Não queria ir embora sem ver meu turco |
TOCAIA GRANDE
(Jorge Amado)
Episódio Nº 216
Bem mais tarde ela o acompanhou até a
beira do rio, onde Fadul viera encher uma lata de água para
as necessidades da casa, naquele dia ainda maiores: Zezinha, devido ao medo de
doença feia, tinha mania de limpeza.
O
fogo aceso no descampado, os fifós, uma ou outra estrela iluminavam a noite de
breu. Eles iam de mãos dadas: de tão enleada Zezinha era ver uma donzela
passeando com o namorado às escondidas da família.
- Por que tu não manda cavar um poço
para ter água em casa?
- Custa dinheiro.
- Mais custa a trabalheira que tu tem.
Onde já se viu?
Ele encheu a lata, qui s voltar, tinha pressa de estendê-la na cama:
tantas vezes em sonho ali a perseguira, tentando agarrá-la.

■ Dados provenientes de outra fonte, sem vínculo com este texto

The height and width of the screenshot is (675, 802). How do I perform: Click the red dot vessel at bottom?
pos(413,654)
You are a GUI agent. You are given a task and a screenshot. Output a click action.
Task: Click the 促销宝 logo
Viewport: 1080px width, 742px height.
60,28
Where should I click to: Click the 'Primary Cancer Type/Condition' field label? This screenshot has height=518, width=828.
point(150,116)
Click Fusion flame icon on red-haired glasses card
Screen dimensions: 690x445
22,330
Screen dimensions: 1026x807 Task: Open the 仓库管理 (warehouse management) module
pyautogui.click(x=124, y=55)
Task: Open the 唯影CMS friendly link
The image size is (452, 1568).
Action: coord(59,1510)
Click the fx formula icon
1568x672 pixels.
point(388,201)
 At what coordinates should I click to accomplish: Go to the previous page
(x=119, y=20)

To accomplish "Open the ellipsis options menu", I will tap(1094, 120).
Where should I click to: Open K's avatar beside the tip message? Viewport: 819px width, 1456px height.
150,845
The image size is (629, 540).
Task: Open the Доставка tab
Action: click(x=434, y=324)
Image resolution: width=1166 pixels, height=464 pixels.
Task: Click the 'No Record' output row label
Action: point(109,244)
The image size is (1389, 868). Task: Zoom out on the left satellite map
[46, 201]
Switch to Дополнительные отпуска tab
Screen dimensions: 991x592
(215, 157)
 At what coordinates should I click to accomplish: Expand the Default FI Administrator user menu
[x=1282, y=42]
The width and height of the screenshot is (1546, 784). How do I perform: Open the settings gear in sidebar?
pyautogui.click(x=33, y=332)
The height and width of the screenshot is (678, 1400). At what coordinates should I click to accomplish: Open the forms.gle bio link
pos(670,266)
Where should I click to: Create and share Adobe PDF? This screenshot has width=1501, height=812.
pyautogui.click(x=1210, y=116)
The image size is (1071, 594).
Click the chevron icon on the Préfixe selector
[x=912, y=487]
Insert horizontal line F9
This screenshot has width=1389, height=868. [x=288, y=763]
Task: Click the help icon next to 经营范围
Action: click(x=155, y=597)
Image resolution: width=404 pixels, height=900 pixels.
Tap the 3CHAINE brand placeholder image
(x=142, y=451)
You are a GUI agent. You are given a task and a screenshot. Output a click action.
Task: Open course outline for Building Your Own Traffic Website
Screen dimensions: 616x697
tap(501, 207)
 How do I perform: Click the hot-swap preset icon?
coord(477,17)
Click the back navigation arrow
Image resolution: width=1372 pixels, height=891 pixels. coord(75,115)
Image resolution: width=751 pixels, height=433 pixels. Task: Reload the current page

Devassa e cruel, ela se oferecia mas não
se entregava, fugia-lhe dos braços, ria-lhe na cara. Chegara o dia da forra, ia
cobrar com juros de agiota.
- Vambora...
- Inda não.
Puxou-o pelo braço, sentaram-se à beira
d’água, junto ao Bidé das Damas, os pés na correnteza, ouvindo o coaxar dos
sapos.
Zézinha encostou a cabeça no ombro largo
do turco, enfiou a mão por dentro da camisa para acariciar-lhe o peito
cabeludo.
- Não queria ir embora sem ver meu
turco.
- E sem me enfiar a faca, não é mesmo? -
Falava em tom de brincadeira, sem sotaque de queixa ou acusação.
- Vim buscar ajuda, não vou mentir. Mas
não foi só por isso que eu vim, Deus é testemunha. Tu é um turco bruto e ignorante,
tu pensa que eu não tenho sentimento.
Fadul a envolveu nos braços e a olhou
dentro dos olhos: as lágrimas já não eram devidas à morte do pai. Eram lágrimas
de saudades e bem-querer, choradas na noite de encontro e despedida.